• EXERCISE:
The complete listing should be copied out exactly.

※ ※ ※

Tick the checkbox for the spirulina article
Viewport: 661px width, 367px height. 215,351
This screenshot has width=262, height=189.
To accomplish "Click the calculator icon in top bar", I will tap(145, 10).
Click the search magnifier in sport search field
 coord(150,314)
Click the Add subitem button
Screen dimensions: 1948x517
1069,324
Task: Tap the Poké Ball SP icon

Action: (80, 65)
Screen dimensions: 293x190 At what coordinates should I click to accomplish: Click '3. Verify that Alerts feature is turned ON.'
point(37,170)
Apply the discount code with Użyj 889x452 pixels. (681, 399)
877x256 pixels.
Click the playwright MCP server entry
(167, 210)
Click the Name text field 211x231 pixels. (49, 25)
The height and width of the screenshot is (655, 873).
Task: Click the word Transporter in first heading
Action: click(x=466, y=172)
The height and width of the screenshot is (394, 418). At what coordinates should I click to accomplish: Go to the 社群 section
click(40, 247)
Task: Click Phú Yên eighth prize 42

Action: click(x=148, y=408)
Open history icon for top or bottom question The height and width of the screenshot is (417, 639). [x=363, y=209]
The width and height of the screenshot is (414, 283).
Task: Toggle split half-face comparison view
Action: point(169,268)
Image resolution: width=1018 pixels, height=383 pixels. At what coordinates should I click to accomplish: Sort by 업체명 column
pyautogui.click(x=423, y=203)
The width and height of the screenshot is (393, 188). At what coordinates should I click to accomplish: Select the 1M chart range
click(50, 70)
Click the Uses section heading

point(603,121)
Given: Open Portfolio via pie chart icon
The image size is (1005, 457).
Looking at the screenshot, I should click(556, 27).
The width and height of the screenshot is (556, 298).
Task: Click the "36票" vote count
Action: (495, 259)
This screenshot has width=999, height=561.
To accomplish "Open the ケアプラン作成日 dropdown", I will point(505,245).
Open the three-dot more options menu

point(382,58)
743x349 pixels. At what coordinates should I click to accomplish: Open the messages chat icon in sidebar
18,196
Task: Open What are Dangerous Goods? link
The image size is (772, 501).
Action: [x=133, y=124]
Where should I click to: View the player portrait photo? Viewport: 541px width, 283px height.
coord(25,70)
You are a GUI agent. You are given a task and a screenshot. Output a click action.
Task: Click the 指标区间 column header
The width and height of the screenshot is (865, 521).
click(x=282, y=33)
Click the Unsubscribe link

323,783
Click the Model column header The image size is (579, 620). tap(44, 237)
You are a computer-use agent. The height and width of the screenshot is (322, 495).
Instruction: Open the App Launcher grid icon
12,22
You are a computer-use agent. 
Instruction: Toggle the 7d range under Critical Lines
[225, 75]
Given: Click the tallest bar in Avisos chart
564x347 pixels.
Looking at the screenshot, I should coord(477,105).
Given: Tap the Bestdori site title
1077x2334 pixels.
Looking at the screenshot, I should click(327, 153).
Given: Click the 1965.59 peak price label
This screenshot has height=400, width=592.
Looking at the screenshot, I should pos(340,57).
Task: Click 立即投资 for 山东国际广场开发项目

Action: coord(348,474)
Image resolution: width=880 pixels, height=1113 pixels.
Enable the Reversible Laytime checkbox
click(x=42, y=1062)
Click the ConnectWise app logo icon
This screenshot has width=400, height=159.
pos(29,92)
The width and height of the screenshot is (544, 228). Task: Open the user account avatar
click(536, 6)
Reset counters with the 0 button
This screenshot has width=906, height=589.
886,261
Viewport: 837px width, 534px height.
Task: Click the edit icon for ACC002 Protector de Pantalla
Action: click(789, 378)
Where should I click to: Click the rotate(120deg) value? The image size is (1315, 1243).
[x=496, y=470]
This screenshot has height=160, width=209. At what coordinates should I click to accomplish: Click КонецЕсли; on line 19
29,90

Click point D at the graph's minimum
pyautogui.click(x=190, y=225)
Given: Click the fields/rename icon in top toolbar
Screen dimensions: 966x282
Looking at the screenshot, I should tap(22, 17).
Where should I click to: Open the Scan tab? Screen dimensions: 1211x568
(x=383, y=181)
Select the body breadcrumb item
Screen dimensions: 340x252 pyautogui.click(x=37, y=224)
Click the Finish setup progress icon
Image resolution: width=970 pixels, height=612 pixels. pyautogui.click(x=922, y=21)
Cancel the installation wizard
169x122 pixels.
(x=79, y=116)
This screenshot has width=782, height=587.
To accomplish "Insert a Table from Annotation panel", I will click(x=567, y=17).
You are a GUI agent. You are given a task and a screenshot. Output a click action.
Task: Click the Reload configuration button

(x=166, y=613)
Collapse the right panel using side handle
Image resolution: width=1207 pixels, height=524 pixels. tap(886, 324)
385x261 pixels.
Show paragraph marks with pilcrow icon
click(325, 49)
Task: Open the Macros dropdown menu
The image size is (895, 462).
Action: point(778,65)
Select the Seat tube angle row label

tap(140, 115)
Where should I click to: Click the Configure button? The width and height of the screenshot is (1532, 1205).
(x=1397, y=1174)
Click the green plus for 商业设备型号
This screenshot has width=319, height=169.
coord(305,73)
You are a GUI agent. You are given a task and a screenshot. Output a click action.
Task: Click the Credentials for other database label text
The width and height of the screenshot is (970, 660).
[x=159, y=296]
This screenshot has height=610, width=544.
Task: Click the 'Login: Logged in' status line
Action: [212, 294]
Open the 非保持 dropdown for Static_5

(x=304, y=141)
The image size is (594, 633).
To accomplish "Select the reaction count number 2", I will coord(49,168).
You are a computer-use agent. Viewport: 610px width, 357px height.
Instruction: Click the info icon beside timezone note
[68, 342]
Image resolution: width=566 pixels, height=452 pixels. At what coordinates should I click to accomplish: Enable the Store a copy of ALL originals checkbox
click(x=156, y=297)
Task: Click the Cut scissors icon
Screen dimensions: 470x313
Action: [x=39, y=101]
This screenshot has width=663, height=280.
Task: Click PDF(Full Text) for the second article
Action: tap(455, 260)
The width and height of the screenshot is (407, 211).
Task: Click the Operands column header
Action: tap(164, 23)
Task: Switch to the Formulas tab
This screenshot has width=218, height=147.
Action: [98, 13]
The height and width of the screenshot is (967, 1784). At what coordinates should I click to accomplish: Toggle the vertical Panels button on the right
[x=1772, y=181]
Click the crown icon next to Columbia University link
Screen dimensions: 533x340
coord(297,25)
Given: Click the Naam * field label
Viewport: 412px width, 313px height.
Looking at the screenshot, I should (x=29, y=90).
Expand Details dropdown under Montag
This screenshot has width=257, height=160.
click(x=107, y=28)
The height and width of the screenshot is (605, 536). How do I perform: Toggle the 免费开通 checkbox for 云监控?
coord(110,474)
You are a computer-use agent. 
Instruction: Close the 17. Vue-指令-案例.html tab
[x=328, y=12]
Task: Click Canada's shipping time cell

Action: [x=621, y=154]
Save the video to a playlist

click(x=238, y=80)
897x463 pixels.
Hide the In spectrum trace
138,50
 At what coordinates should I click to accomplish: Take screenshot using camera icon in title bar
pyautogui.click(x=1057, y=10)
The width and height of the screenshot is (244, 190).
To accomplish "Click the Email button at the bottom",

※ ※ ※

• WRITTEN ANSWER:
Tick the checkbox for the spirulina article
Viewport: 661px width, 367px height. 215,351
This screenshot has width=262, height=189.
To accomplish "Click the calculator icon in top bar", I will tap(145, 10).
Click the search magnifier in sport search field
 coord(150,314)
Click the Add subitem button
Screen dimensions: 1948x517
1069,324
Task: Tap the Poké Ball SP icon

Action: (80, 65)
Screen dimensions: 293x190 At what coordinates should I click to accomplish: Click '3. Verify that Alerts feature is turned ON.'
point(37,170)
Apply the discount code with Użyj 889x452 pixels. (681, 399)
877x256 pixels.
Click the playwright MCP server entry
(167, 210)
Click the Name text field 211x231 pixels. (49, 25)
The height and width of the screenshot is (655, 873).
Task: Click the word Transporter in first heading
Action: click(x=466, y=172)
The height and width of the screenshot is (394, 418). At what coordinates should I click to accomplish: Go to the 社群 section
click(40, 247)
Task: Click Phú Yên eighth prize 42

Action: click(x=148, y=408)
Open history icon for top or bottom question The height and width of the screenshot is (417, 639). [x=363, y=209]
The width and height of the screenshot is (414, 283).
Task: Toggle split half-face comparison view
Action: point(169,268)
Image resolution: width=1018 pixels, height=383 pixels. At what coordinates should I click to accomplish: Sort by 업체명 column
pyautogui.click(x=423, y=203)
The width and height of the screenshot is (393, 188). At what coordinates should I click to accomplish: Select the 1M chart range
click(50, 70)
Click the Uses section heading

point(603,121)
Given: Open Portfolio via pie chart icon
The image size is (1005, 457).
Looking at the screenshot, I should click(556, 27).
The width and height of the screenshot is (556, 298).
Task: Click the "36票" vote count
Action: (495, 259)
This screenshot has width=999, height=561.
To accomplish "Open the ケアプラン作成日 dropdown", I will point(505,245).
Open the three-dot more options menu

point(382,58)
743x349 pixels. At what coordinates should I click to accomplish: Open the messages chat icon in sidebar
18,196
Task: Open What are Dangerous Goods? link
The image size is (772, 501).
Action: [x=133, y=124]
Where should I click to: View the player portrait photo? Viewport: 541px width, 283px height.
coord(25,70)
You are a GUI agent. You are given a task and a screenshot. Output a click action.
Task: Click the 指标区间 column header
The width and height of the screenshot is (865, 521).
click(x=282, y=33)
Click the Unsubscribe link

323,783
Click the Model column header The image size is (579, 620). tap(44, 237)
You are a computer-use agent. The height and width of the screenshot is (322, 495).
Instruction: Open the App Launcher grid icon
12,22
You are a computer-use agent. 
Instruction: Toggle the 7d range under Critical Lines
[225, 75]
Given: Click the tallest bar in Avisos chart
564x347 pixels.
Looking at the screenshot, I should coord(477,105).
Given: Tap the Bestdori site title
1077x2334 pixels.
Looking at the screenshot, I should click(327, 153).
Given: Click the 1965.59 peak price label
This screenshot has height=400, width=592.
Looking at the screenshot, I should pos(340,57).
Task: Click 立即投资 for 山东国际广场开发项目

Action: coord(348,474)
Image resolution: width=880 pixels, height=1113 pixels.
Enable the Reversible Laytime checkbox
click(x=42, y=1062)
Click the ConnectWise app logo icon
This screenshot has width=400, height=159.
pos(29,92)
The width and height of the screenshot is (544, 228). Task: Open the user account avatar
click(536, 6)
Reset counters with the 0 button
This screenshot has width=906, height=589.
886,261
Viewport: 837px width, 534px height.
Task: Click the edit icon for ACC002 Protector de Pantalla
Action: click(789, 378)
Where should I click to: Click the rotate(120deg) value? The image size is (1315, 1243).
[x=496, y=470]
This screenshot has height=160, width=209. At what coordinates should I click to accomplish: Click КонецЕсли; on line 19
29,90

Click point D at the graph's minimum
pyautogui.click(x=190, y=225)
Given: Click the fields/rename icon in top toolbar
Screen dimensions: 966x282
Looking at the screenshot, I should tap(22, 17).
Where should I click to: Open the Scan tab? Screen dimensions: 1211x568
(x=383, y=181)
Select the body breadcrumb item
Screen dimensions: 340x252 pyautogui.click(x=37, y=224)
Click the Finish setup progress icon
Image resolution: width=970 pixels, height=612 pixels. pyautogui.click(x=922, y=21)
Cancel the installation wizard
169x122 pixels.
(x=79, y=116)
This screenshot has width=782, height=587.
To accomplish "Insert a Table from Annotation panel", I will click(x=567, y=17).
You are a GUI agent. You are given a task and a screenshot. Output a click action.
Task: Click the Reload configuration button

(x=166, y=613)
Collapse the right panel using side handle
Image resolution: width=1207 pixels, height=524 pixels. tap(886, 324)
385x261 pixels.
Show paragraph marks with pilcrow icon
click(325, 49)
Task: Open the Macros dropdown menu
The image size is (895, 462).
Action: point(778,65)
Select the Seat tube angle row label

tap(140, 115)
Where should I click to: Click the Configure button? The width and height of the screenshot is (1532, 1205).
(x=1397, y=1174)
Click the green plus for 商业设备型号
This screenshot has width=319, height=169.
coord(305,73)
You are a GUI agent. You are given a task and a screenshot. Output a click action.
Task: Click the Credentials for other database label text
The width and height of the screenshot is (970, 660).
[x=159, y=296]
This screenshot has height=610, width=544.
Task: Click the 'Login: Logged in' status line
Action: [212, 294]
Open the 非保持 dropdown for Static_5

(x=304, y=141)
The image size is (594, 633).
To accomplish "Select the reaction count number 2", I will coord(49,168).
You are a computer-use agent. Viewport: 610px width, 357px height.
Instruction: Click the info icon beside timezone note
[68, 342]
Image resolution: width=566 pixels, height=452 pixels. At what coordinates should I click to accomplish: Enable the Store a copy of ALL originals checkbox
click(x=156, y=297)
Task: Click the Cut scissors icon
Screen dimensions: 470x313
Action: [x=39, y=101]
This screenshot has width=663, height=280.
Task: Click PDF(Full Text) for the second article
Action: tap(455, 260)
The width and height of the screenshot is (407, 211).
Task: Click the Operands column header
Action: tap(164, 23)
Task: Switch to the Formulas tab
This screenshot has width=218, height=147.
Action: [98, 13]
The height and width of the screenshot is (967, 1784). At what coordinates should I click to accomplish: Toggle the vertical Panels button on the right
[x=1772, y=181]
Click the crown icon next to Columbia University link
Screen dimensions: 533x340
coord(297,25)
Given: Click the Naam * field label
Viewport: 412px width, 313px height.
Looking at the screenshot, I should (x=29, y=90).
Expand Details dropdown under Montag
This screenshot has width=257, height=160.
click(x=107, y=28)
The height and width of the screenshot is (605, 536). How do I perform: Toggle the 免费开通 checkbox for 云监控?
coord(110,474)
You are a computer-use agent. 
Instruction: Close the 17. Vue-指令-案例.html tab
[x=328, y=12]
Task: Click Canada's shipping time cell

Action: [x=621, y=154]
Save the video to a playlist

click(x=238, y=80)
897x463 pixels.
Hide the In spectrum trace
138,50
 At what coordinates should I click to accomplish: Take screenshot using camera icon in title bar
pyautogui.click(x=1057, y=10)
The width and height of the screenshot is (244, 190).
To accomplish "Click the Email button at the bottom",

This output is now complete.